Very smart decision! I always felt that the design and logistical similarities to the Tide class would sway the decision. Finally some logical thought from MoD/RN!
19kts feels slow for this day and age. This is a good result for Northern Irish shipbuilding. BMT has fielded some great designs over the last couple of contracts so looks like the best outcome of the two options.
is it really 19 kts? what speed was the whole csg21 moving at? what is the average speed in formation for tide class tankers, type 45 and 23 , as well as the aircraft carrier?
It’s not the average speed that maters, it’s the max continuous cruise speed. If the supply ship can’t keep up you need to detach an escort to look after it. The Tides can keep up they are apparently very quick for their size.
If the Tide class officially only does 20 knots, as claimed on Wikipedia, maybe 19 knots is a guesstimate, as FSS is based on the Tide class. It seems likely that this is the usual obfuscation of capabilities in both ships’ cases.
“something” teen Kts for fuel efficiency. I’m sure someone will correct me if I’m wrong but I think every ship in the current CSG can go 20kts+ at top speed
The main thing is for the support ships to be able to keep up with the aircraft carrier / LHD or equivalent. You don’t need to be able to keep up with the destroyers/ frigates. If you can’t keep up, you quickly become either a liability or the whole task force is forced to slow down to your speed. Even HMNZS Aotearoa can do 20 knots.
That was the other problem with Ocean once you have got past the, cheapo build, falling to bits mechanicals, not really to survivability standards.
She was dead slow and could never have been part of a CSG.
Much better off getting rid of the rubbish/marginally useful and replacing with some proper platforms.
US amphibs are designed to be able to travel 500 miles in a day. Given their distribution it means the US can get something somewhere in a few days.
What we need is a class of fast large LPD to follow the QE’s about.
I am very glad to see that these sizable and capable ships will be built for the Royal Navy. A hangar large enough for two Merlins is a seriously big facility for any vessel that is not an aircraft carrier. Otherwise I see a Phalanx CIWS on the bow and that’s a good thing, but I hope the FSS—and indeed, the entire RN—will be seriously upgunned in light of the emergent threats from missile and drone swarm attacks. I wouldn’t think the FSS would generate enough electrical power for Dragonfire, but I’d like to see some miniguns in various places along with another Phalanx mounted aft and a RAM launcher amidships if nothing else.

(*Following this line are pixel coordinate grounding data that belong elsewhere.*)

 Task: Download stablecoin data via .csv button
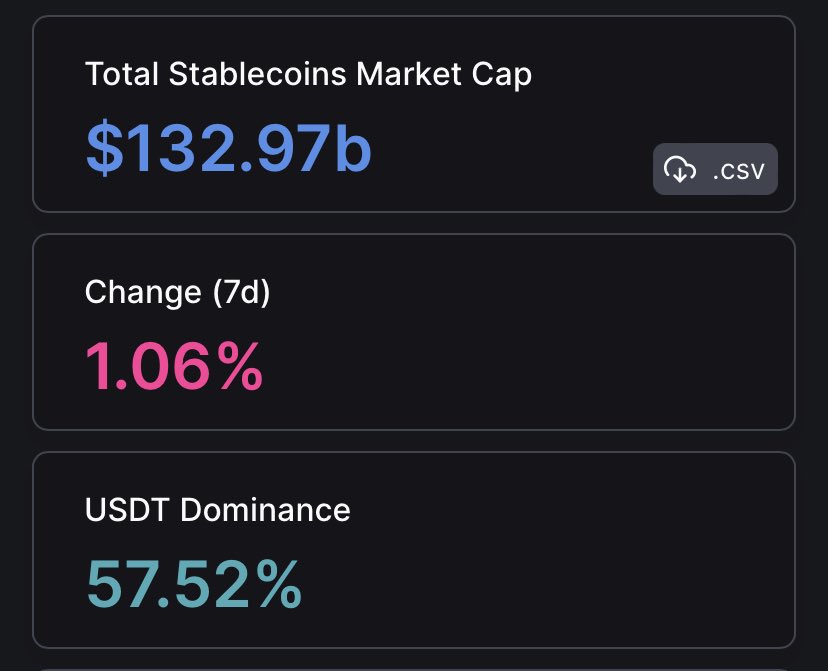tap(715, 170)
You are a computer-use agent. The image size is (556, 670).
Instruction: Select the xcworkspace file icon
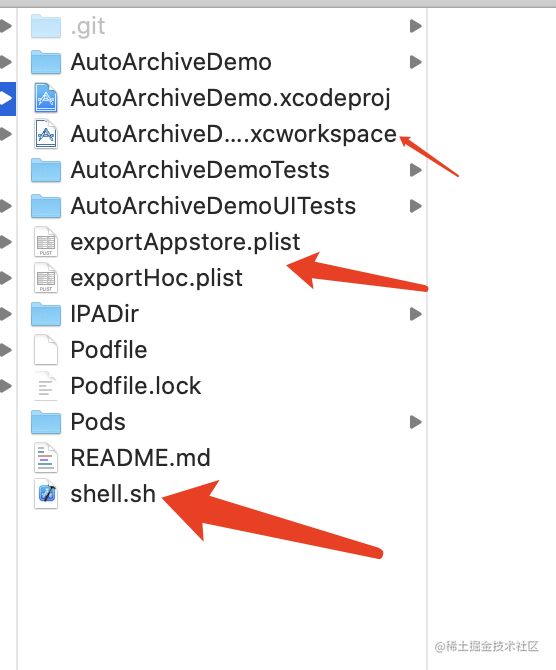(46, 134)
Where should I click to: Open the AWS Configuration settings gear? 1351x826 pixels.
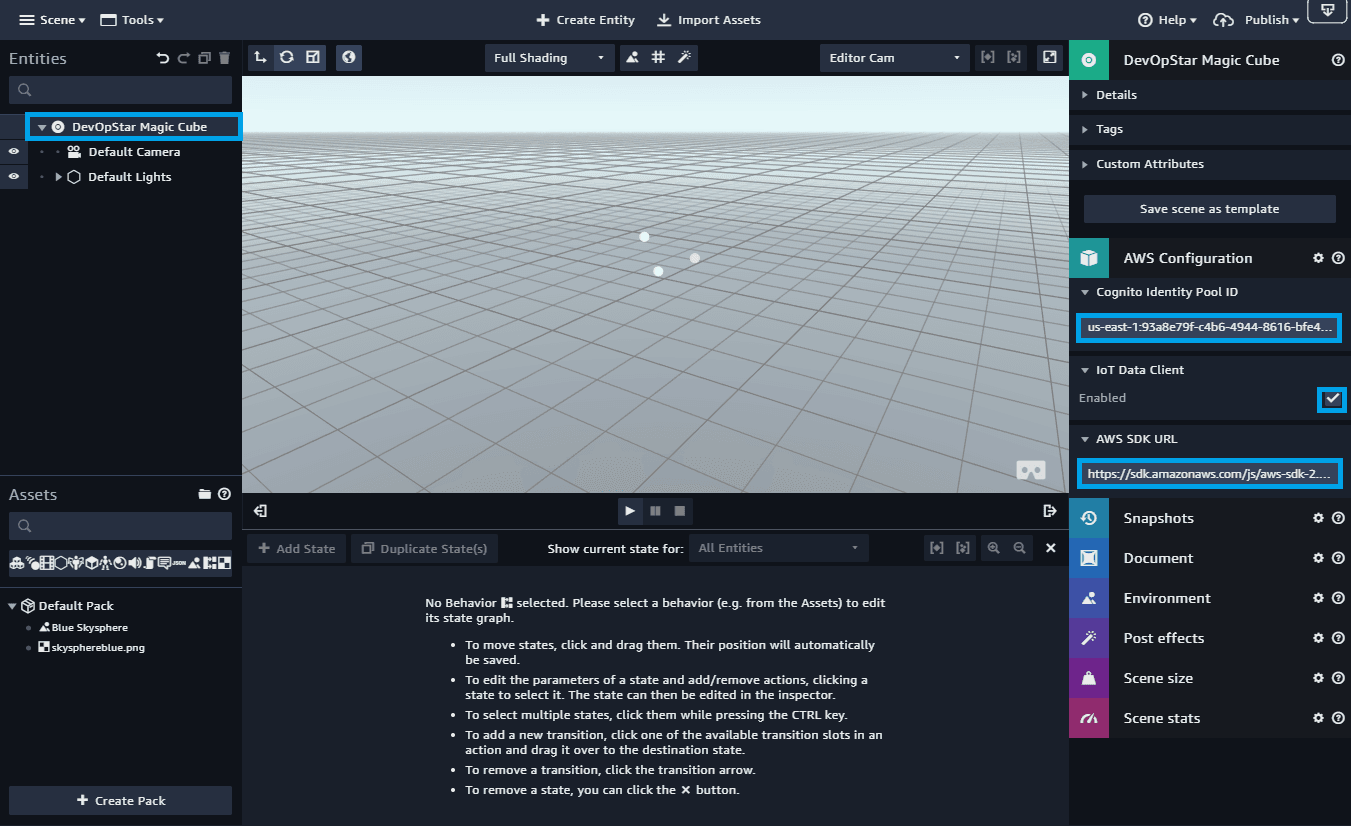[1318, 258]
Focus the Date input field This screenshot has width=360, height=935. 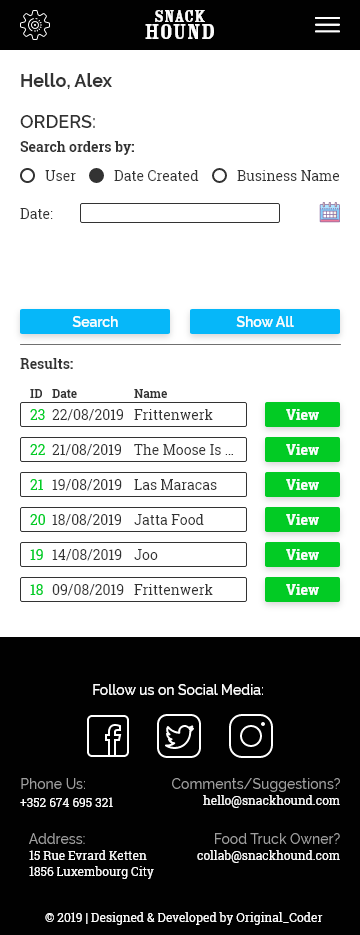(180, 213)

No way will it get a RAM launcher. With Sea Ceptor in service there is not reason to introduce another completely different missile for short range defence.
CAMM is also twice the range. RAM is purely a point defence missile. CAMM is a point defence / short range area defence missile.
I agree.
Ceptor is much more capable but actually cheaper, per unit, as well as in wide service so the inventory and maintenance training costs are well understood and partially covered.
What would be sensible would be do a 6 / 12 or 18 shot Ceptor pack / container to be available for RFA linked to the CMS.
Ceptor is also sealed in the container in dry gas so it is maintenance free.
That provides wide area defence just by lots of ships having that, very good, system.
The old forts were going to have seawolf at one point, there was an Idea that the T23s would be cheap tugs for a tail without organic air defence and the forts would provide this.
Come forward to the 21c I don’t think it would be a bad idea to lever Ceptor, especially as these are going to be really high value and as you say Ceptor is really low cost. 12 cells would give these ships a lot of protection and really add to a task groups air defence.
I suggested RAM because it is a cheap, “bolt on” weapon that requires little alteration in any of the ship’s structure or systems. Obviously it would be great to have a small Sea Ceptor battery on board, and I quite agree that this would be a very useful force multiplier for the fleet at sea as well as giving individual FSS ships a fighting chance to defend themselves.
However, as noted below in the discussion about ships having the capability to operate multiple Merlin helos but there being no Merlins to operate, the RN has a bad habit of fielding hollowed out vessels that are underequipped. Therefore I thought that RAM would be a more realistic option, being that it is cheaper and there is an abundance of RAM launchers available in the US.
“ The hangars will have the capacity for two Merlin helicopters”
Where do these extra Merlin’s come from?
Are they Schrödinger’s Merlins?
Aye you may have something. There are both one and two merlins deployed in the hanger as long as you don’t open the hanger and look. So deployed capability is doubled if it is never observed…or used..that’s just brilliant. So if we just dug a big whole, stuck the whole navy in it put a lid on and never peeked we would have twice as many escorts etc….Brilliant, just brilliant you should have five circles of lace mate.😂🤣
FWIW Fort II could carry 5 cabs.
only 3 merlins though
My slightly tongue in cheek point was there aren’t that many Merlin’s around in total.
Getting the Merlin’s that are earmarked for AEW back for other duties is something if a priority?
Hence the push on drones for that work.
It was a good point well made.
Fresh cabs should have been purchased for Crowsnest. I know all about the modularity rhubarb. But no new cabs. Enough to have 2 flights at sea if the balloon goes up.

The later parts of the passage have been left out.